Drivers go faster now the protected cycle lanes are in.

Old people will trip over the defenders (in the road).

Sorry, there are not enough resources for enforcement.

Dropped kerbs are for parking on. Where else will I park?

Don’t be stupid, no one cycles in this busy dangerous road.

We have to park on the pavement otherwise emergency services won’t get through.

A single yellow line is sufficient for safe cycling and only at school times.

Wanting protected cycle lanes means you don’t support access for disabled people.

Wanting protected cycle lanes means you hate disabled people.

Don’t be stupid. Disabled people don’t cycle.

Children should walk to school, not cycle. Everyone walked in my day (1950s).

What do you mean it’s not safe? I cycled to school alone every day in that street (1950s).

Speed cameras and parking fines are revenue raisers for the clowncil.

Our business will die without the parking space outside it that we use to park our own cars.

I’m proud of my campaign against the 20mph roll out.

Fix pot holes and pavements instead of putting in expensive cycle lanes.

(In this densely populated neighbourhood) our customers all come by car (to buy small things).

Cyclists don’t shop.

Cyclists take over our villages and our cafes.

Cyclists are noisy.

Protected cycle lanes increase air pollution.

I’m a cyclist myself, but…

I’m all for cycling. But not this scheme. Or that one either.

Low traffic neighbourhoods lock disabled people into their houses.

Traffic evaporation is a lie, made up by the people who made up climate change.

Traffic inducement is also a lie, made up by the same idiots that made up traffic evaporation.

They can’t have a low traffic street because I live in a heavily trafficked street. It’s not fair.

People who live in low traffic neighbourhoods should pay higher council tax.

I will have to drive further and that will cause more pollution.

My visitors will have nowhere to park (I have two off-street parking spaces instead of a garden).

Drivers need to drive more miles and more often to maintain their skills during lockdown.

Cyclists need to understand that they make drivers nervous.

Closing that street to vehicle traffic will kill the high street (from the people who shop in out of area supermarkets).

We can’t have drivers queuing up behind stopped buses and therefore there’s no room for a cycle lane.

I’m just going in for a coffee, so is my mate and his mate, all morning.

I know there is a parking space over there but I’m parking here (on DYLs). So F*** off.

You can share that bus lane with buses and taxis, although it doesn’t operate 24 hours a day, and no, it isn’t scary at all.

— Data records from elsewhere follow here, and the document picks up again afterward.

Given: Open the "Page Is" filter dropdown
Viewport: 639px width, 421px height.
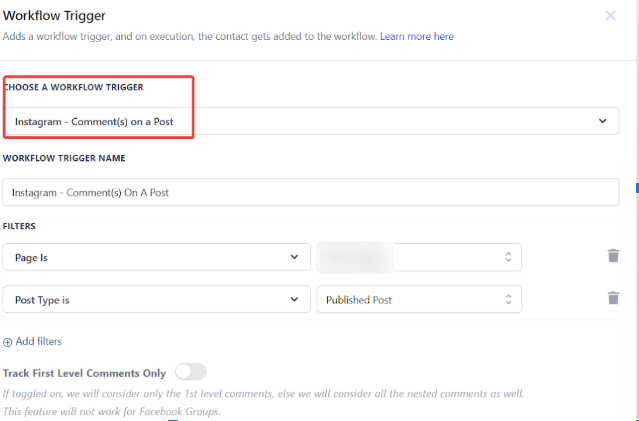Looking at the screenshot, I should click(155, 257).
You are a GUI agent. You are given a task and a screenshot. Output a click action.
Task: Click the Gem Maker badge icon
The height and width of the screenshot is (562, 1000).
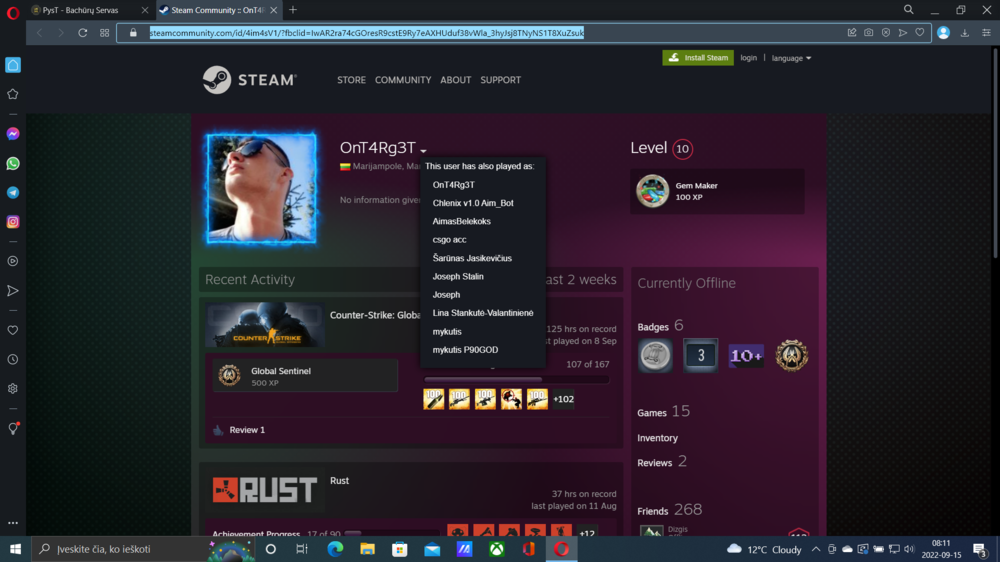[x=653, y=191]
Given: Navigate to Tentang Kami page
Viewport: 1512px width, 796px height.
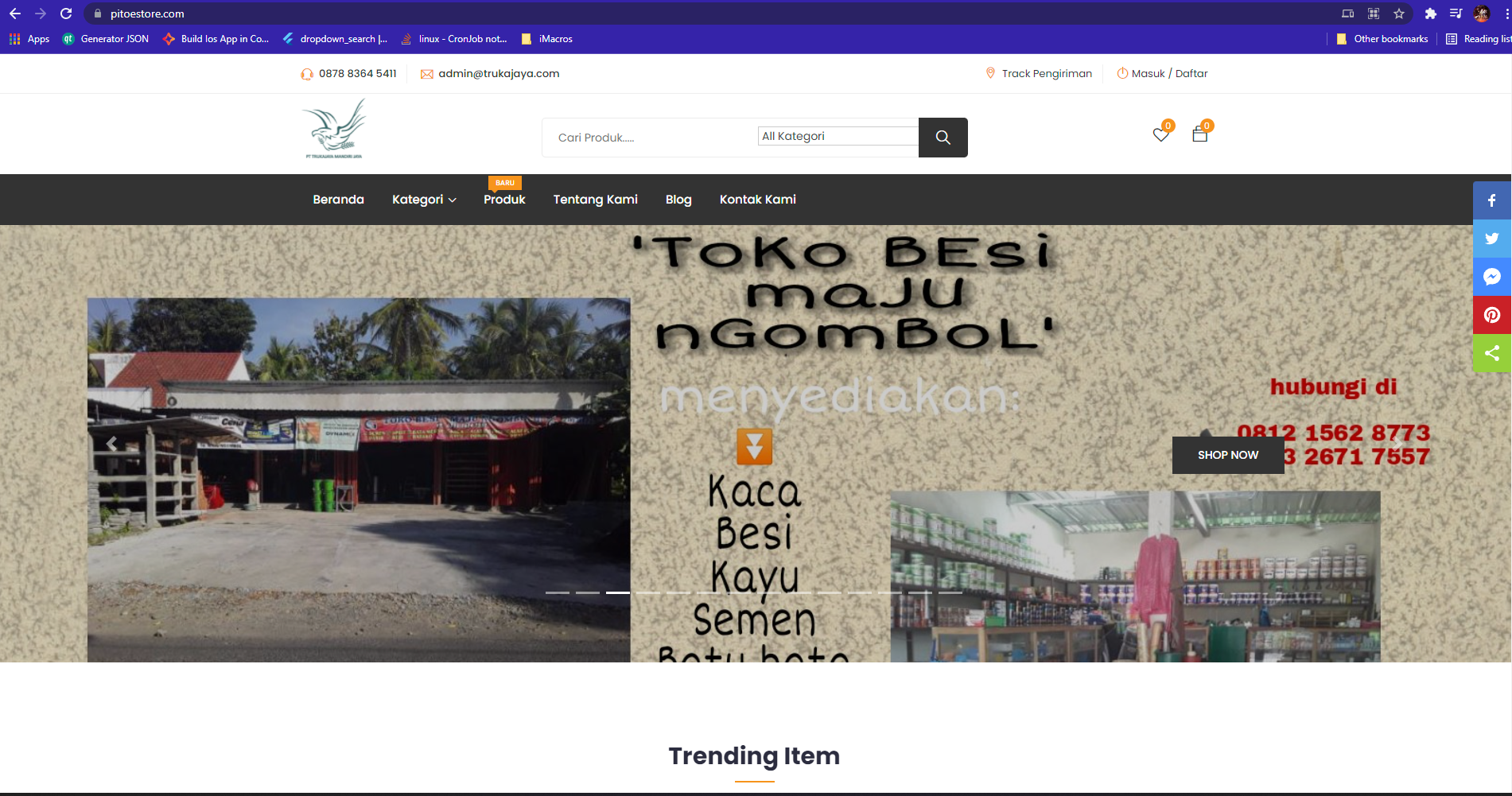Looking at the screenshot, I should pos(595,200).
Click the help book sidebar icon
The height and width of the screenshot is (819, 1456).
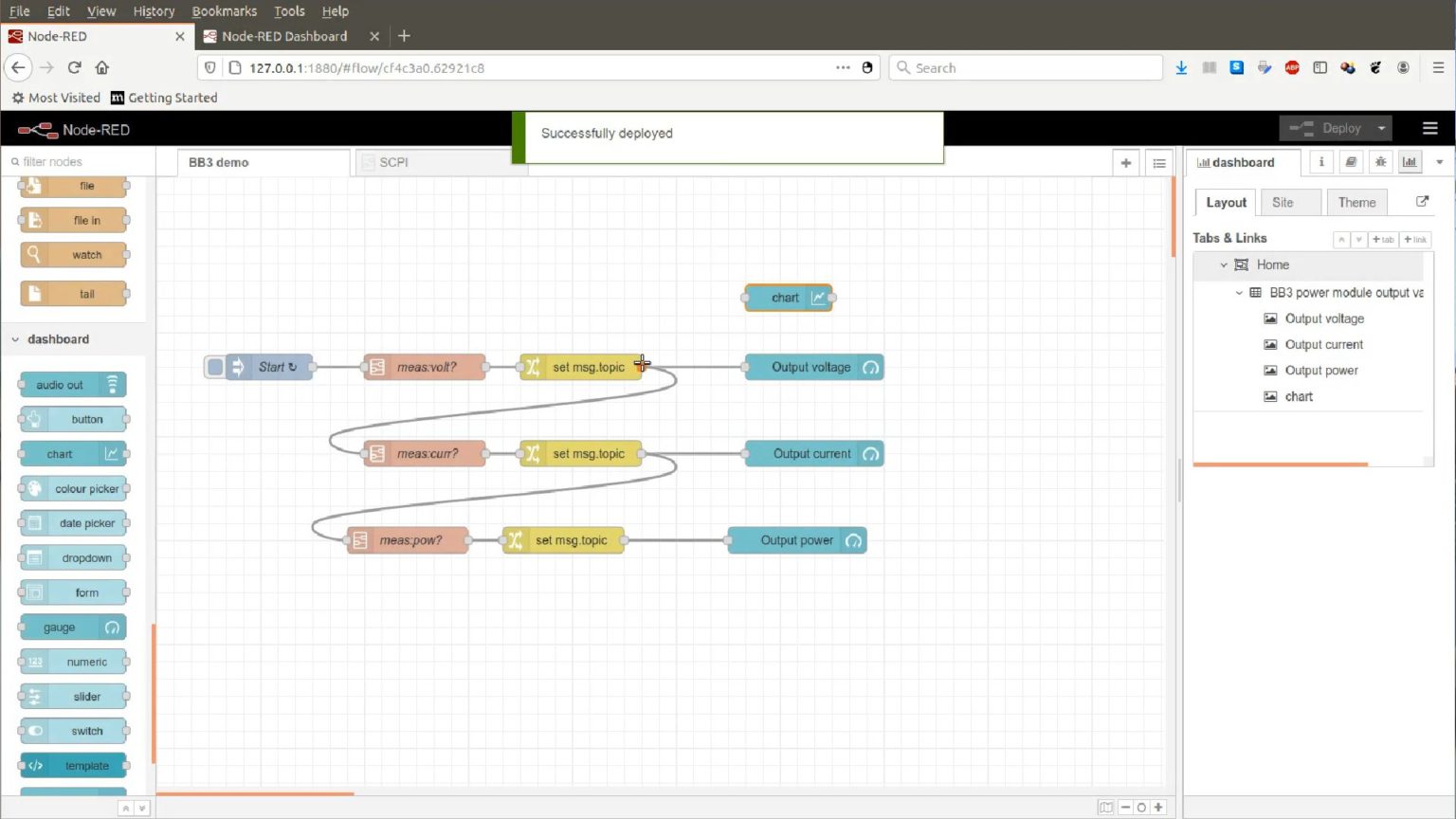coord(1351,162)
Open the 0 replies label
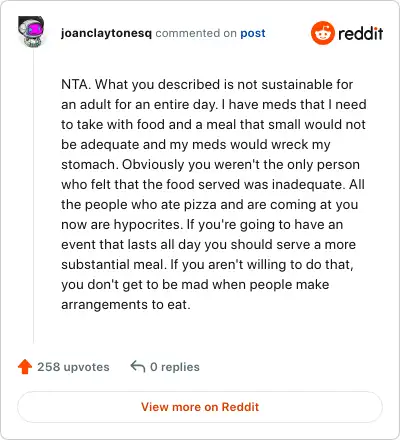 click(x=175, y=367)
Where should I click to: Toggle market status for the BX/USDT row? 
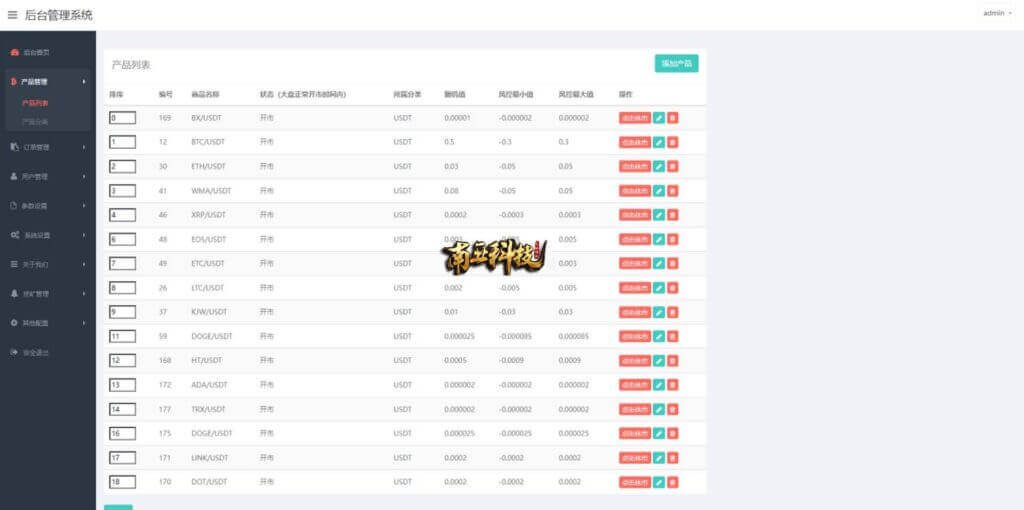point(634,118)
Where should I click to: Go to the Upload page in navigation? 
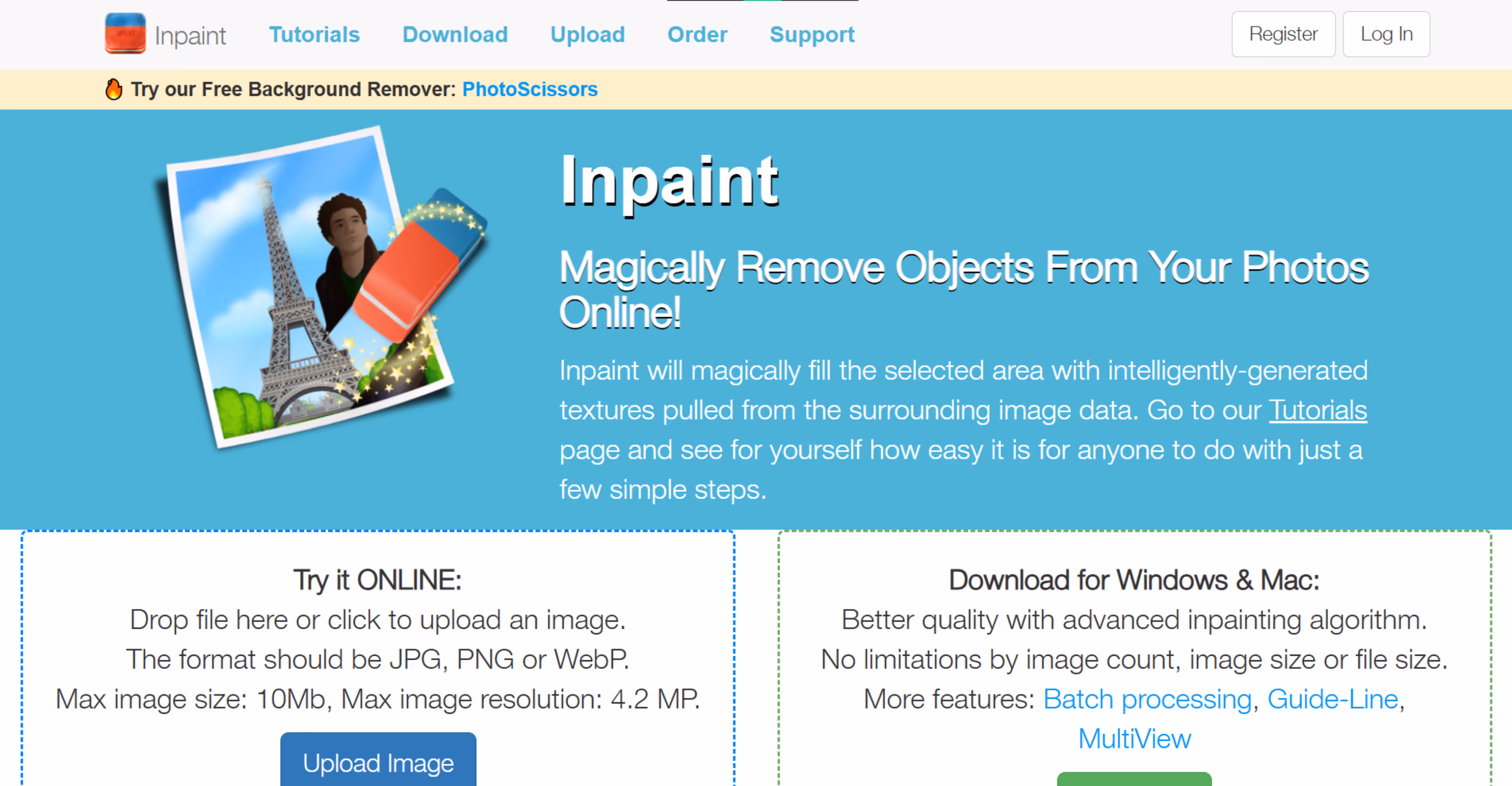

The majority of people in the consultation want to keep the space for driving and parking – so that settles it.

You never use the (parked in/full of glass/isolated at night/just paint) lane so you aren’t getting any more.

Business said we shouldn’t do it (we helped with the press lines).

We weren’t individually consulted (if we were we would have vetoed the scheme).

We have to park on the pavement because that’s outside our house

SMIDSY.

Bloody cyclists don’t pay road tax or insurance or wear a helmet or hi-vis.

We need to build more capacity for cars. Two lanes each way isn’t enough.

Air pollution? What air pollution?

We can fix it all with electric vehicles.

CONGESTION!

Hard pressed motorists.

The war on cars.

We need the money for the bypass/dualing/extra lane/new roundabout.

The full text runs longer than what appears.